The Central Valley has some of the highest diabetes rates in California. Diabetes can seriously affect eyesight, potentially resulting in diseases such as diabetic retinopathy, cataracts and glaucoma, any of which may lead to blindness. Healthy eating and exercise are the primary recommendations to prevent diabetes, as obesity increases a person’s risk of diabetes by four times. Fortunately, many of the foods that are inherently good for your eyesight are also healthful foods in general, and are therefore essential in preventing diabetes.

For more info, check out the interview on Central Valley Today with Dr. Derick Holt of EYE-Q Pediatrics, his daughter Alysa and Chef Denise from Young Chefs Academy, where they show us how to put together a healthier holiday dish that everyone will love! Check out the interview here.

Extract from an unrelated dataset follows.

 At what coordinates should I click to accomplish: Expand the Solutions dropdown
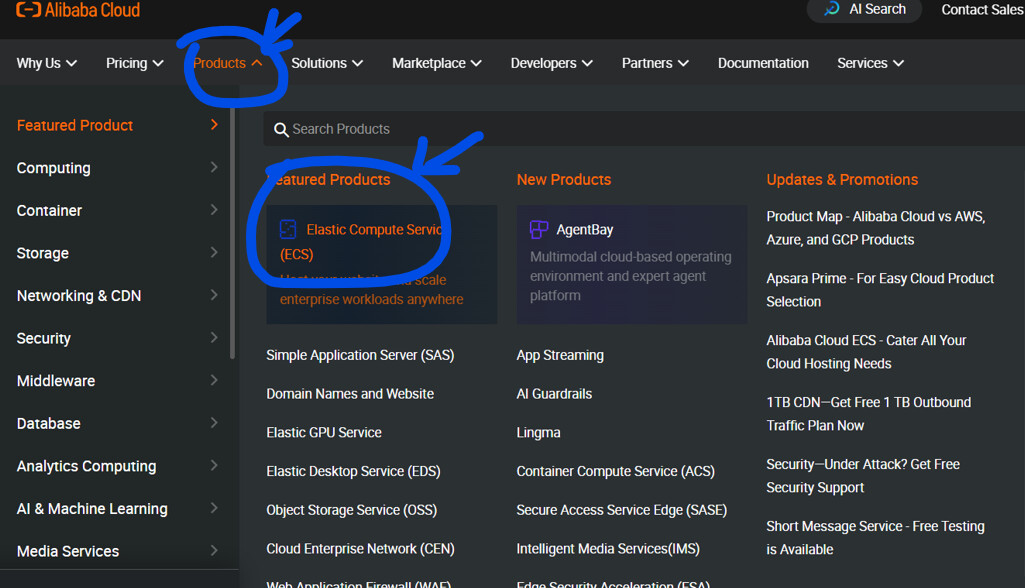tap(327, 63)
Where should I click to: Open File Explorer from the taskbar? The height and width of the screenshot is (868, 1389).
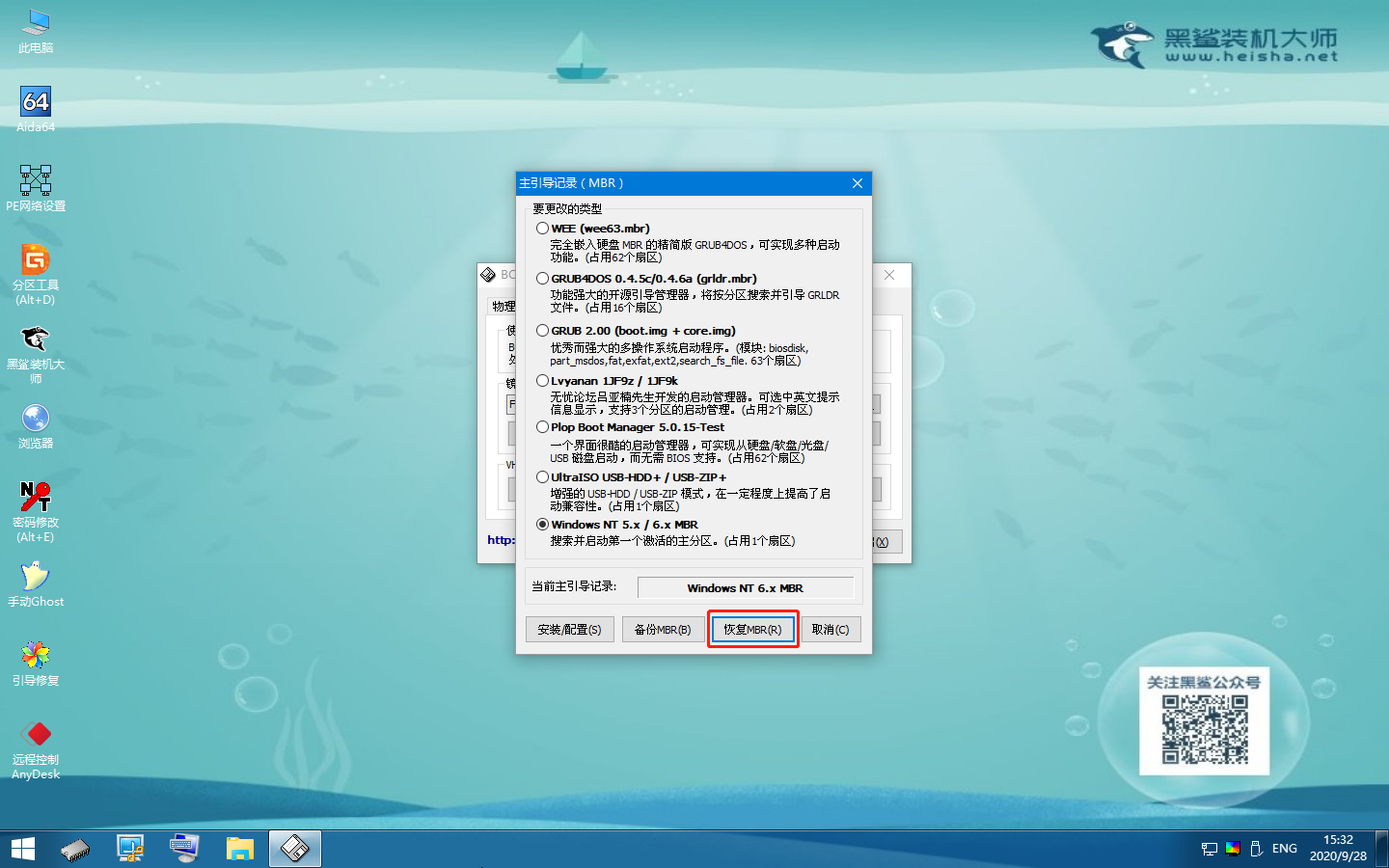tap(240, 849)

The recipe for this special dish is below!

Sweet Potato Soufflé

3 1/2 lbs sweet potatoes, peeled & diced
1 Tbsp sugar (optional)
1/2 cup butter, melted
5 Tbsp pure maple syrup
1 cup heavy cream
5 eggs
1/4 tsp ground cloves
1.4 tsp ground nutmeg
1.2 tsp ground cinnamon
1 tsp vanilla extract
1 tsp salt

Cranberry Sauce (recipe below)
1/2 cup Pecans, chopped

1. Bring a large pot of lightly salted water to boil and add sweet potatoes, boiling until soft- about 10 minutes. Drain and set aside to let cool.
2. Preheat oven to 375 degrees. Lightly grease ramekins. Option to coat dishes with a little sprinkle of sugar (can leave this out)
3. Place sweet potatoes in a large bowl; add the butter, maple syrup, heavy cream, eggs, & spices. Process with a hand mixer until the mixture is smooth. Pour into prepared ramekins.
4. Bake in preheated oven for 10 minutes. Reduce heat to 350 degrees and bake for an additional 20-25 minutes or until the edges are slightly browned. Serve warm or at room temperature.

Cranberry Sauce Garnish
1 cup water 
12 oz cranberries 
5 Tbs Honey

Place all ingredients in a small saucepan, bring to a boil until cranberries crack and liquid reduces.